Recurrent Facial Nerve Palsy and Chronic Inflammatory Demyelinating Polyneuropathy Due to Anti-GQ1b Antibody
Objective:
We aim to highlight a case of recurrent facial palsy and chronic inflammatory demyelinating polyneuropathy (CIDP) associated with anti-GQ1b positivity.
Background:
A 77-year-old man with a medical history of atrial fibrillation, coronary artery disease, gastroesophageal reflux disease, hyperlipidemia, benign prostatic hyperplasia, severe canal stenosis, and recurrent unilateral facial palsy presented with progressive proximal weakness and tingling in the feet. Initially, the symptoms were stable for a year, manifesting as tingling in the feet. However, the patient later developed proximal muscle weakness, difficulty standing, and recurrent falls. He also reported three previous episodes of left-sided facial palsy. Electromyography revealed demyelinating peripheral neuropathy, and serological tests showed positive antiganglioside antibodies, particularly anti-GQ1b. These findings led to a diagnosis of CIDP. The patient was treated with a five-day course of intravenous immunoglobulin (IVIG). The positive anti-GQ1b antibodies provided a unifying diagnosis for his recurrent facial nerve palsy and demyelinating neuropathy.
Design/Methods:
Records of patient was reviewed to collect information. Case was written based on collected information with review by GPT 4o.
Results:
This case emphasizes the relationship between cranial neuropathies and CIDP in the context of antiganglioside antibody positivity. The inflammatory process, involving complement deposition on peripheral and cranial nerves, is a potential mechanism. Literature reports multiple cases of relapsing cranial neuropathy with antiganglioside positivity, which may be explained by antigenic mimicry involving ganglioside composition.
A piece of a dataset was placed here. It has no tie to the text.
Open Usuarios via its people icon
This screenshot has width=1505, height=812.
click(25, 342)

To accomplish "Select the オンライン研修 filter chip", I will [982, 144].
Autoimmune ganglionopathies should be considered a cause of idiopathic cranial neuropathies, particularly recurrent facial palsy, especially in the absence of other explanations like viral infections.
Conclusions:
This case highlights the need for increased clinical awareness of autoimmune causes in patients with recurrent facial palsy, particularly those with atypical presentations. Future studies are necessary to elucidate the pathophysiologic mechanisms underlying these manifestations and to explore more targeted treatment approaches for patients with antiganglioside-associated neuropathies if deemed potentially causative.